Posted by: charlotte nc | February 8, 2007 01:53 PM

I live in Woodley Park (so, no, we are not in danger)- she would go to Oyster (which IS a great school- blue ribbon and all, if people want to know). We're fine with Oyster (or any of the other Upper NW elementary schools) but would never dream of sending her past then, which is our issue. Pay private or move for middle and high school?

There are a lot of benefits to living in the city- it was your choice to move to a southern slower way of life, but that's not our cup of tea. PLease don't insult me by saying you're "suprised" I would live in DC. Come on.

To the poster who moved to Philly- where abouts? My husband and I are both from Philly- him the city, me the burbs (King of Prussia area)

It's funny- I grew up in the suburbs and that's precidely the reason I do NOT want to live there again..lol. I don't want to make this a debate of city v suburb, but I just like the city.

Thanks for the responses!

Posted by: New Topic!!! | February 8, 2007 2:19 PM

I live in Dallas, I would rather gouge my eye out with a broken fork than live in Houston.

Posted by: pATRICK | February 8, 2007 2:21 PM

To New Topic - I'd kill to get my child into Oyster (well not literally), but I live in Dupont and the district we are in is terrible - seems that everyone can afford private schools.

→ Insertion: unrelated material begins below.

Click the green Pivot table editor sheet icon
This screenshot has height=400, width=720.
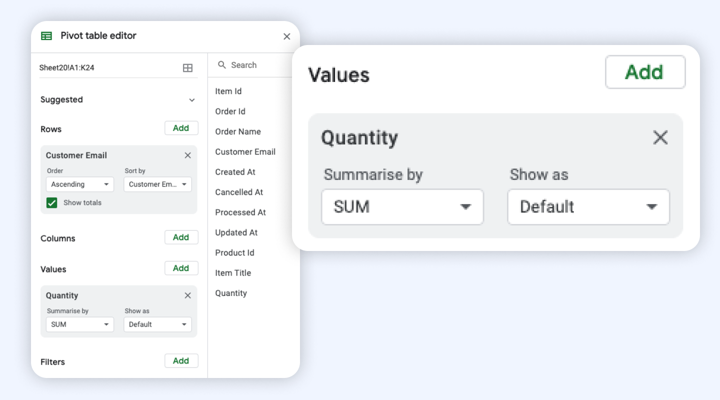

I sold educational books door to door in college, and it definately teaches you a lot about people, their families and priorities. I was once very shy - now if a child approaches me to buy something I almost always do. though, oddly I almost never give money to homeless people - but I do look them in the eye and say 'sorry (for not giving them $), have a nice day'.

Posted by: single mom | February 8, 2007 2:23 PM

My standard GS cookie response: "I'm sorry, but I already bought cookies from my niece." (Niece is 13 1/2 and quit GS when she was about 8.)

Very nice, momof4 -- plus you get style points for invoking Family Values!

Posted by: catlady | February 8, 2007 2:24 PM

I love doing things for others. Let me tell you first hand that having to constantly ask for help is exhausting and depressing. Being in a position where I can do little to help others leaves me fighting off the feeling of worthlessness.

And now reading a blog on how to fine tune ourselves on the best way to reject a request for help...

Not my day today.

The Red Cross won't even take my blood.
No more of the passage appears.